Cambia ancora il leader della Tirreno - Adriatico, in un'avvincente testa a testa tra due giovani campioni del ciclismo attuale, Isaac Del Toro e Giulio Pellizzari. Dopo aver conquistato la maglia azzurra nella giornata di ieri, Pellizzari ha ceduto oggi agli attacchi di Del Toro sulla salita di Beato Sante. Il messicano si è così riportato in testa alla classifica alla vigilia della tappa decisiva sui muri marchigiani. Ad imporsi sul traguardo di Mombaroccio è stato però Michael Valgren, il corridore danese della EF che ha concretizzato una lunga fuga.
Isaac Del Toro reprend donc la tête de ce #TirrenoAdriatico à l'issue de cette 5e étape, avec 23" d'avance sur Giulio Pellizzari. Matteo Jorgenson monte lui sur le podium provisoire, avant le week-end final. pic.twitter.com/cZhmhYQpLG
— Le Gruppetto (@LeGruppetto) March 13, 2026Decide la fuga da lontano
Nella quinta tappa, la Tirreno Adriatico ha proposto un altro percorso molto impegnativo e tecnico, senza lunghe salite ma con continui strappi, saliscendi e due passaggi sulla salita di Santuario Beato Sante nel finale prima del traguardo di Mombaroccio. La corsa si è sviluppata con una fuga di grande qualità, in cui si sono inseriti anche Julian Alaphilippe, Michael Valgren, Jack Haig e Georg Zimmermann.
I battistrada hanno guadagnato più di quattro minuti, con la RedBull di Pellizzari in testa al gruppo a controllare la situazione senza spremersi. A metà corsa è intervenuta poi la UAE di Del Toro a imprimere un'andatura più sostenuta per cercare di rimettere nel mirino la fuga.
Nella prima scalata alla salita di Beato Sante, Valgren è partito all'attacco, una mossa che ha di fatto impedito la rimonta del gruppo. Sul danese si è riportato Alaphilippe, formando così una coppia di grandi corridori che hanno dato nuovo impulso all'azione.
Pellizzari cede in salita
La UAE ha continuato il suo lavoro in testa al gruppo fino all'inizio della scalata finale a Beato Sante, dove Valgren se ne è andato tutto solo staccando Alaphilippe.
Pellizzari non è apparso molto brillante e ha perso qualche metro sui primi cambi di ritmo imposti da Del Toro. Il messicano è però apparso un po' titubante, permettendo alla maglia azzurra di rientrare nel gruppetto comprendente anche Roglic, Jorgenson, Ciccone, Johannessen.

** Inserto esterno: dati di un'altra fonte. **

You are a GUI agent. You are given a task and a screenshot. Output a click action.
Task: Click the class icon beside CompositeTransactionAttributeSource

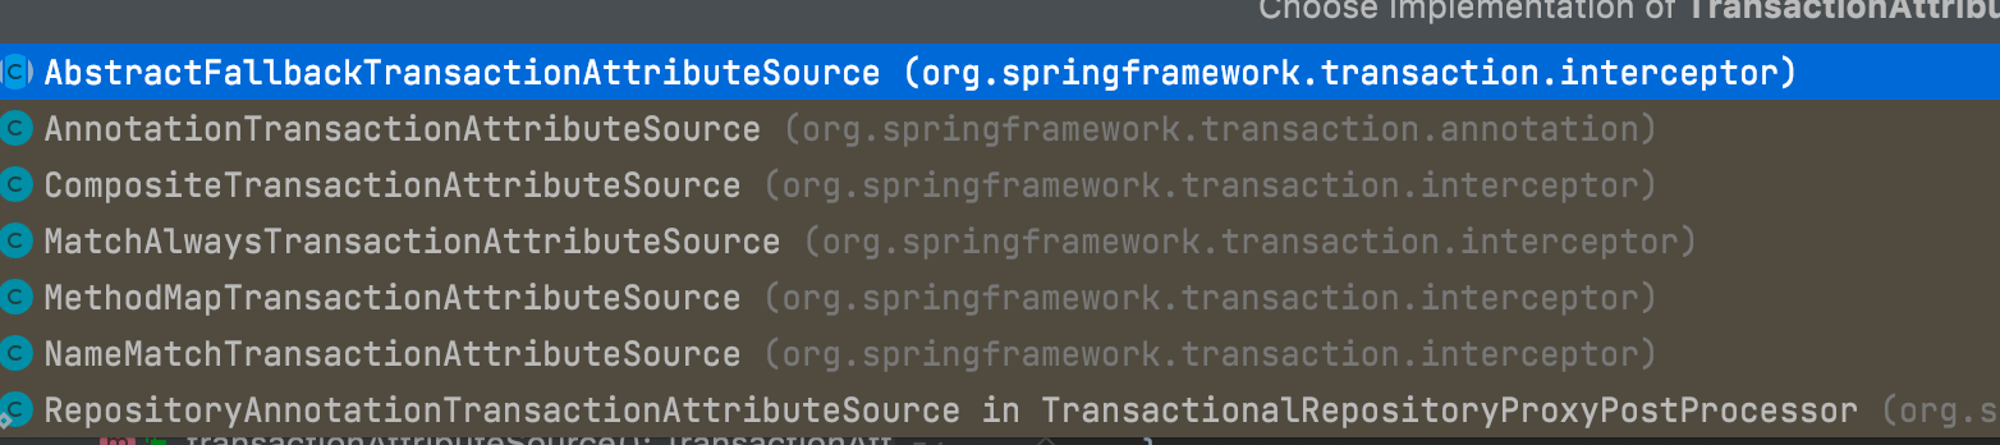(x=16, y=185)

Sulle ultime rampe della salita, Del Toro è entrato in azione in maniera più convinta e ha trovato un Jorgenson in grande giornata a spalleggiarlo. Pellizzari ha confermato le sue difficoltà e ha perso terreno.
Valgren ha difeso una manciata di secondi per completare la sua fuga vincente a Mombaroccio, con Del Toro e Jorgenson a 11'' e quinid Johannessen ad anticipare il gruppetto comprendente anche Ciccone, Roglic e Pellizzari, arrivato con 30'' di ritardo.
Con questi risultati, la classifica vede un nuovo cambio di leader. Del Toro torna in maglia azzurra con 23'' su Pellizzari, 34'' su Jorgenson e 44'' su Roglic. Tra gli italiani si è confermato ad alti livelli Pinarello, una delle belle novità di questo avvio di stagione, mentre ha ceduto Tiberi, arrivato con oltre nove minuti di ritardo. Domani, sabato 14 marzo, la Tirreno Adriatico affronta la tappa decisiva di Camerino, con gli impegnativi muri marchigiani.